Discrimination is an unfair or unequal treatment of an individual or group, based on certain characteristics. Such characteristics include, but are not limited to, race, age, gender, sexual orientation, religion, disability. Discrimination of any kind shall be prohibited; however, it is still happening, and some people might be unaware of the fact that their behaviour is discriminatory. People can be unaware of their racial biases or unaware of the hurtful effects.
For instance, one form of discrimination is gender discrimination, which is called sexism. Gender discrimination means that sometimes women and men are not treated as equals, but that women are seen as ‘less than’ men. Examples of gender discrimination are the so-called ‘gender pay gap’, where women make less money for every dollar a man makes, but also double standards in society that affect both men and women.
Another example is ableism. Ableism is the discrimination of and social prejudice against people with disabilities based on the belief that typical abilities are superior. At its heart, ableism is rooted in the assumption that disabled people require ‘fixing’ and defines people by their disability. Much like racism and sexism, ableism classifies entire groups of people as ‘less than’, and includes harmful stereotypes, misconceptions, and generalizations of people with disabilities.
NORMS AND VALUES
We are all raised in different contexts, in different families, different societies, different religions, or different countries maybe. Our families and society around us have a major impact on us in how we see the world. For instance, you learn what is good, important, useful or desirable based on what you have been thought. But also the society we live in has certain norms. You probably live surrounded by other people. This group of people all together will also consider behaviour that is acceptable, this is what we call social norms. Although you might feel as if the social norms that you know apply everywhere, social norms can be very different one community to another. Accepting those differences can make us stronger.
There are also similarities between people
You can for example, listen to the same music or love the same sport, share the same religion or wear the same type of clothing. An important similarity between us, is that most people appreciate to belong and that is very upsetting to be excluded from something. Another similarity is that everyone has prejudices. A prejudice is an opinion about something or someone of which you can’t be sure whether it is true or not. This opinion is usually about a group of people. Examples of this would be ‘girls can’t play football’, ‘boys like to fight’, ‘boys who are gay behave girlish’.

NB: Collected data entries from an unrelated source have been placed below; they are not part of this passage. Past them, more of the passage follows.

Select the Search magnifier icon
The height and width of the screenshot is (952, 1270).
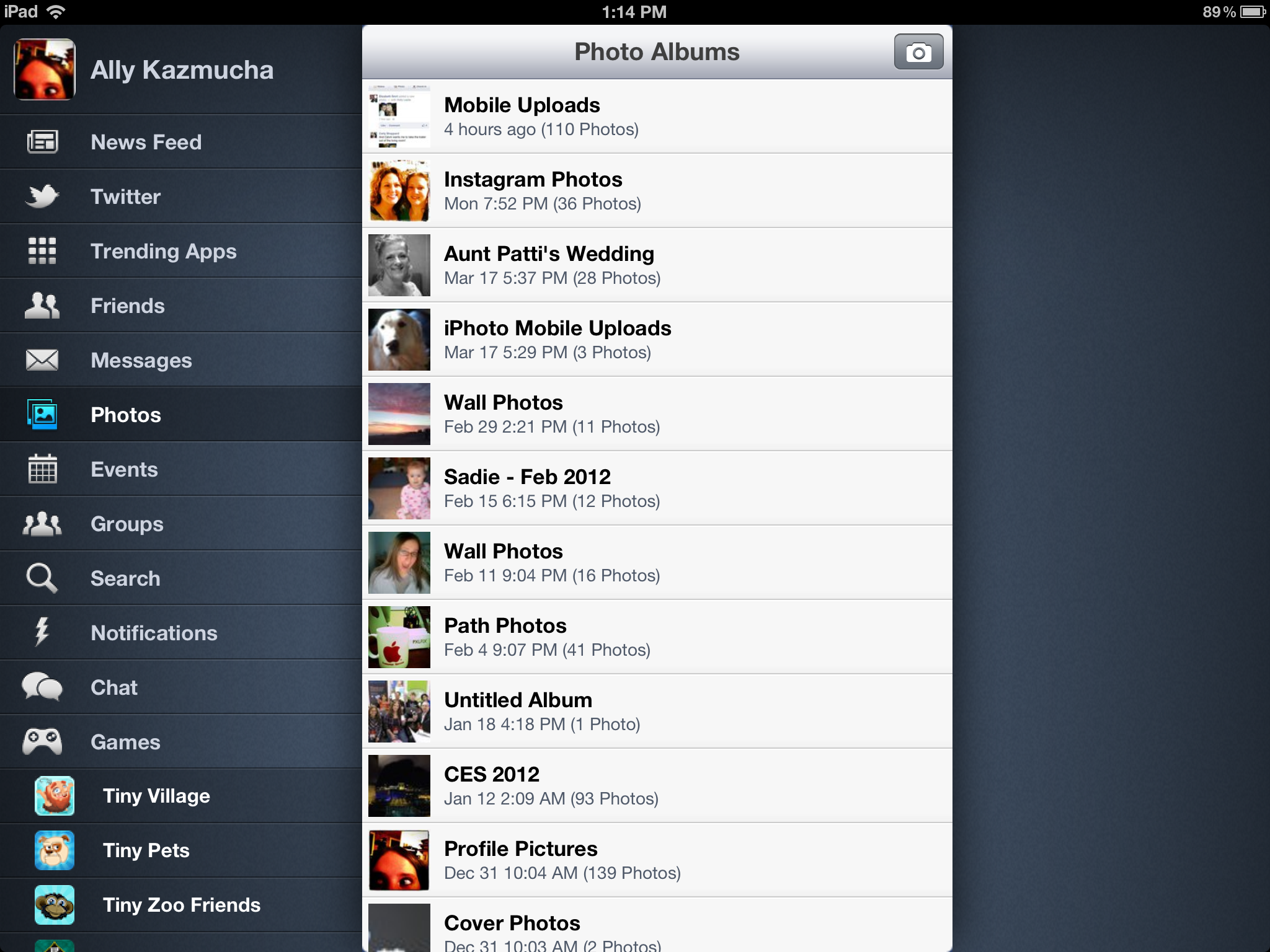click(40, 578)
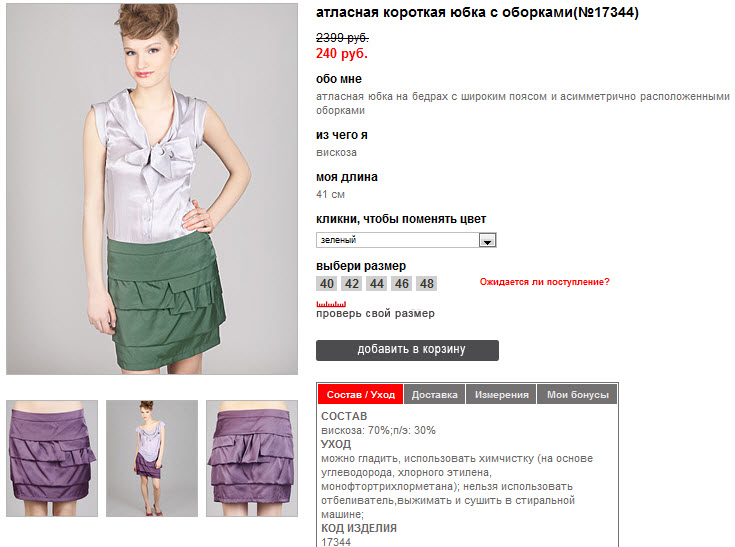Pick size 46
Image resolution: width=735 pixels, height=547 pixels.
(x=402, y=284)
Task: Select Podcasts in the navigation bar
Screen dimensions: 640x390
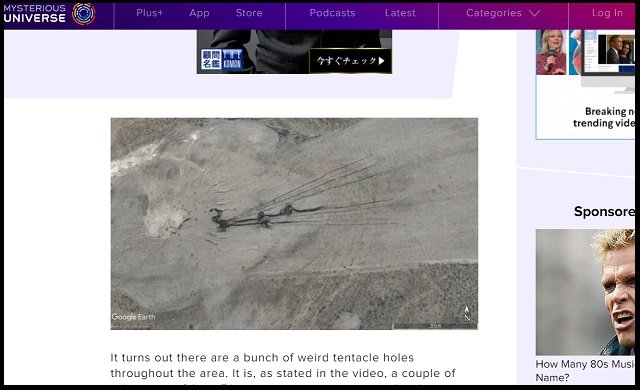Action: (x=332, y=13)
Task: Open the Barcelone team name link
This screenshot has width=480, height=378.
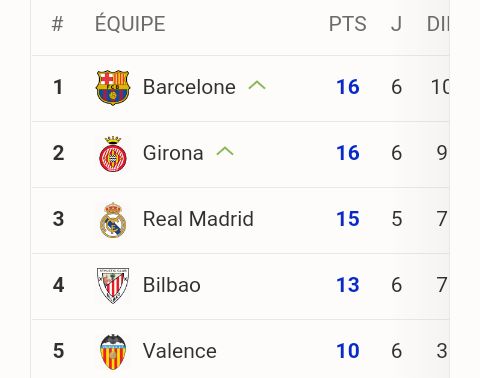Action: click(x=189, y=87)
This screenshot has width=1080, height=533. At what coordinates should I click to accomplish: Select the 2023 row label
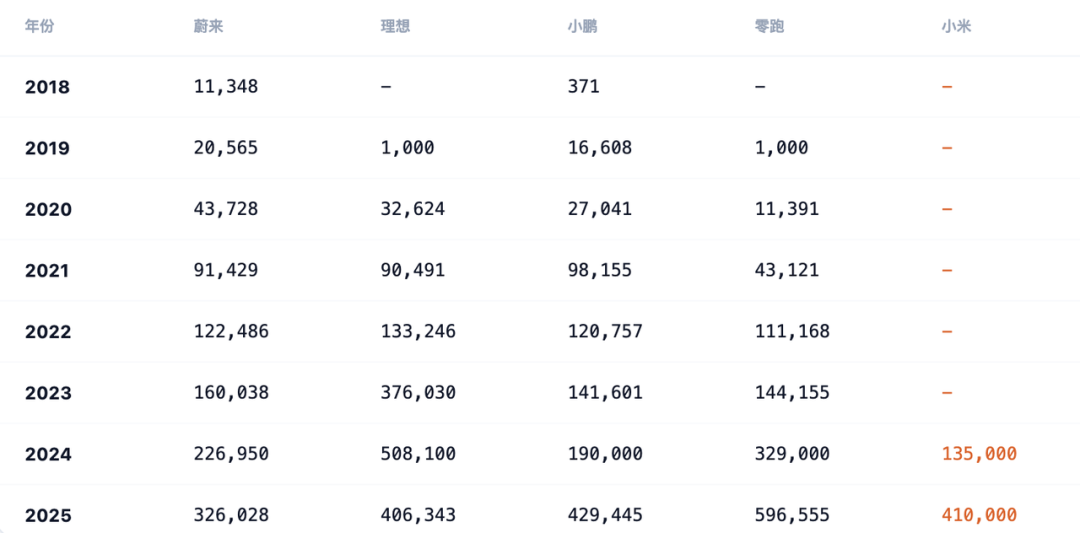click(47, 393)
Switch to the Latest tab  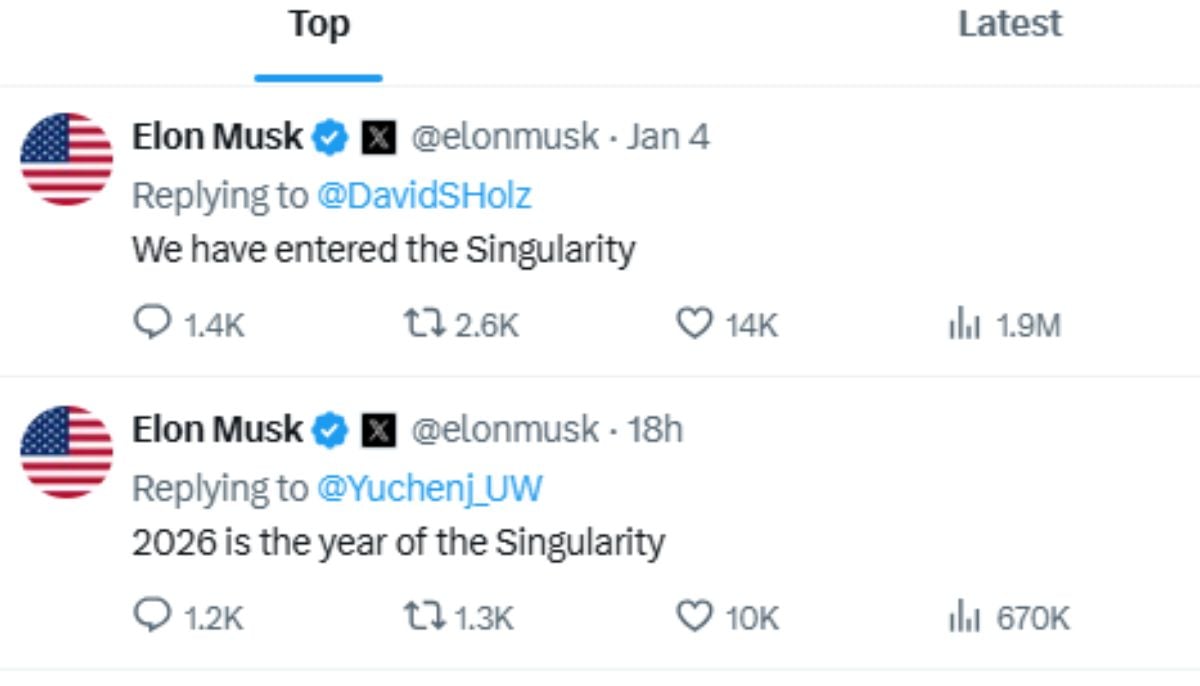[x=1010, y=24]
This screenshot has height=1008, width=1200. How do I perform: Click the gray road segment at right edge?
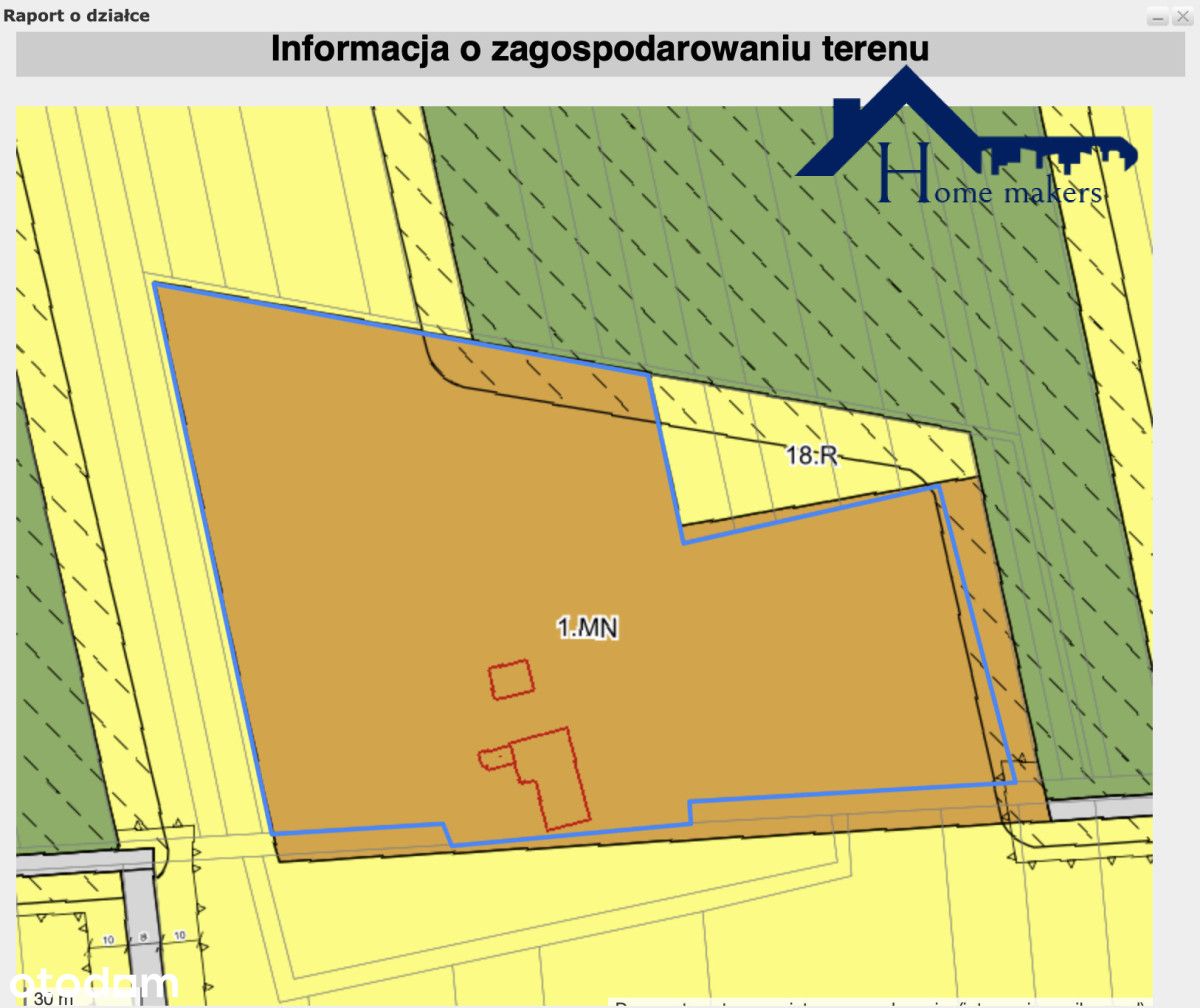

Prejudices often determine how you expect others to be and therefore they will determine how you feel about meeting someone for the first time. Prejudice and discrimination often occur when we see each other as groups: one characteristic of that group is focused upon instead of the many other characteristics each person of that group has. Such prejudices often find their origin in differing norms and values, resulting in a clash between differing world views.
Diversity is a strength
Article 1 of the UNESCO Universal Declaration on Cultural Diversity reads that “as a source of exchange, innovation and creativity, cultural diversity is as necessary for humankind as biodiversity for nature.” Cultural diversity, or all the different views that we have on the world can be become a strength if we are ready to accept new perspectives and rationalise our fear of the unfamiliar. A diversity of perceptions, experiences, knowledges, sensibilities, is what makes us move forward.